The nurses assessment of an older adult client reveals the following data: Lying BP 144/82 mm Hg; sitting BP 121/69 mm Hg; standing BP 98/56 mm Hg. The nurse should consequently identify what nursing diagnosis in the patients plan of care?
- A. Risk for ineffective breathing pattern related to hypotension
- B. Risk for falls related to orthostatic hypotension
- C. Risk for ineffective role performance related to hypotension
- D. Risk for imbalanced fluid balance related to hemodynamic variability
Correct Answer: B
Rationale: Orthostatic hypotension creates a significant risk for falls due to the dizziness and lightheadedness that accompanies it. It does not normally affect breathing or fluid balance.
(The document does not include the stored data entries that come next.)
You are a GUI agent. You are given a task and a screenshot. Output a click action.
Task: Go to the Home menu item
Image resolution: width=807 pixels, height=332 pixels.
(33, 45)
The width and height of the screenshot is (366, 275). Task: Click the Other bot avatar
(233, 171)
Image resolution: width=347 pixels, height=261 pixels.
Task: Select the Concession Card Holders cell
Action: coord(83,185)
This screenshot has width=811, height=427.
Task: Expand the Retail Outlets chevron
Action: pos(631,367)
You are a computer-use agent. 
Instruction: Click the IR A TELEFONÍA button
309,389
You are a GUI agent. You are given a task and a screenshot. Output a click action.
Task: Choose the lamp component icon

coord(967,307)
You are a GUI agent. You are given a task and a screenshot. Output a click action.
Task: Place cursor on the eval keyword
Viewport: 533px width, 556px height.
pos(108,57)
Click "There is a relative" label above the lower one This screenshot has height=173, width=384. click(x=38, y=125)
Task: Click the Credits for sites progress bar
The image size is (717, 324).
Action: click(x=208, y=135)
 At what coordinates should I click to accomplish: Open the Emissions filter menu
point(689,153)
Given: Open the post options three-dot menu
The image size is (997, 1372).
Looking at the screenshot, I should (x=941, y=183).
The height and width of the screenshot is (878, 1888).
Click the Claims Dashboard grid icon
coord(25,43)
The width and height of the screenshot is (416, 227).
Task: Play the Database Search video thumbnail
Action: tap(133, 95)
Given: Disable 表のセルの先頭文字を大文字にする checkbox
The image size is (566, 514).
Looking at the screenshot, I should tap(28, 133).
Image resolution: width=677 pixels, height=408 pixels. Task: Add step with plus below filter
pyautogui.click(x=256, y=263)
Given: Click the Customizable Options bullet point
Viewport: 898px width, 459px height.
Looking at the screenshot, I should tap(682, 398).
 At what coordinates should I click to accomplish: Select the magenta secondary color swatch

The patients ability to perform normal roles may be affected, but the risk for falls is the most significant threat to safety.
The nurse is caring for an 82-year-old patient. The nurse knows that changes in cardiac structure and function occur in older adults. What is a normal change expected in the aging heart of an older adult?
- A. Decreased left ventricular ejection time
- B. Decreased connective tissue in the SA and AV nodes and bundle branches
- C. Thinning and flaccidity of the cardiac valves
- D. Widening of the aorta
Correct Answer: D
Rationale: Changes in cardiac structure and function are clearly observable in the aging heart. Aging results in decreased elasticity and widening of the aorta, thickening and rigidity of the cardiac valves, increased connective tissue in the SA and AV nodes and bundle branches, and an increased left ventricular ejection time (prolonged systole).
A patient has been scheduled for cardiovascular computed tomography (CT) with contrast. To prepare the patient for this test, what action should the nurse perform?
- A. Keep the patient NPO for at least 6 hours prior to the test
- B. Establish peripheral IV access
- C. Limit the patients activity for 2 hours before the test
- D. Teach the patient to perform incentive spirometry
Correct Answer: B
Rationale: An IV is necessary if contrast is to be used to enhance the images of the CT. The patient does not need to fast or limit his or her activity. Incentive spirometry is not relevant to this diagnostic test.